Amendment 50 seeks to add a range of additional conditions around the aim of legislation, and Amendment 51 does much the same. The noble Lords, Lord Young and Lord Faulkner, talked specifically about public health, animal welfare came up with the noble Baroness, Lady Hayman, and my noble friend Lord Teverson and the noble Baroness, Lady Boycott, and other noble Lords, spoke very powerfully about climate change.

The last two speakers, and in particular the noble Lord, Lord Whitty, in a way characterised where I had got to; the penny had dropped. I will use slightly different language. I am slow; after 15 hours of Committee I think I am getting there. The problem is that Her Majesty’s Government may hate devolution, or they may want to grab hold of the money and spend it in Scotland—those might be by-products of the Bill. The fundamental philosophy and thinking from the Government’s position, however, is that the only way to have to have a properly ordered internal market is, essentially, for everything to be the same. With non-discrimination and mutual recognition, in the end that is what you will get.

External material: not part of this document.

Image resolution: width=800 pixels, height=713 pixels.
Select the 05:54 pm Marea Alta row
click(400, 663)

Your Lordships’ House, with the exception of the noble Baroness, Lady Noakes— who very ably put once again the minority view, which is actually the government view—has taken a diverse approach and believes that there can be an ordered internal market that is not the same, but diverse. That is what the common frameworks are there to do. A number of noble Lords raised my noble friend Lord German’s twin highways and questioned how they will ever come together. The answer is that they do not because the Bill rides over the diversity that the common frameworks will deliver. Why are the two things happening together? One can speculate. One started three years ago with a different Government who probably had a different philosophy, and killing it is probably harder than letting it die.

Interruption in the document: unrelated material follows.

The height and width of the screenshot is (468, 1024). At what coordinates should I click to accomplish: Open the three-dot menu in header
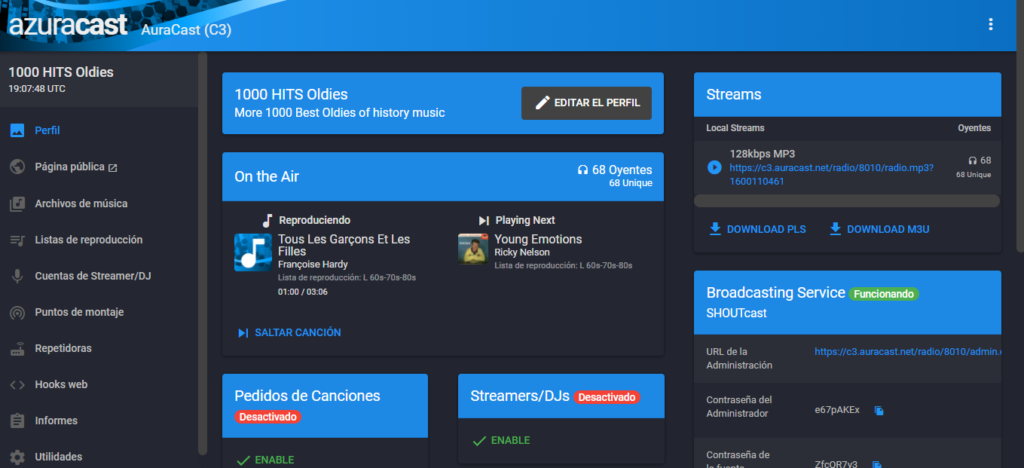(990, 25)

I know that the Minister has been assailed with examples. He has had chlorinated chicken, whisky, all sorts of things—he even brought in hypothetical biscuits. I will give him an example that is the other way round. It is of where the devolved authorities could do things to England. England, very wisely, has banned the household burning of coal. Wales and Scotland have not. If I lived in Herefordshire all the time, I could nip over the border to Harry Tuffins, which is just the other side of Offa’s Dyke, buy a bag of coal, take it home and burn it on my fire in Leominster. So far, so good.

Within the terms of the Bill, I could—[Interruption.] Minister, you will have your chance. If I were heckling you, I suspect I would be told to sit down; I look forward to the debate. If I was a businessperson living in Leominster, I could go to Wales and import that coal. If the Minister tried to stop me, I would go to law and use this Bill to assert my right to sell that coal in England. Whether or not I won we would see, but all those things will be happening all the time. Because of the non-legislative common framework that it is covered by, where does it sit in law beside the iron-clad rules of non-discrimination and mutual recognition?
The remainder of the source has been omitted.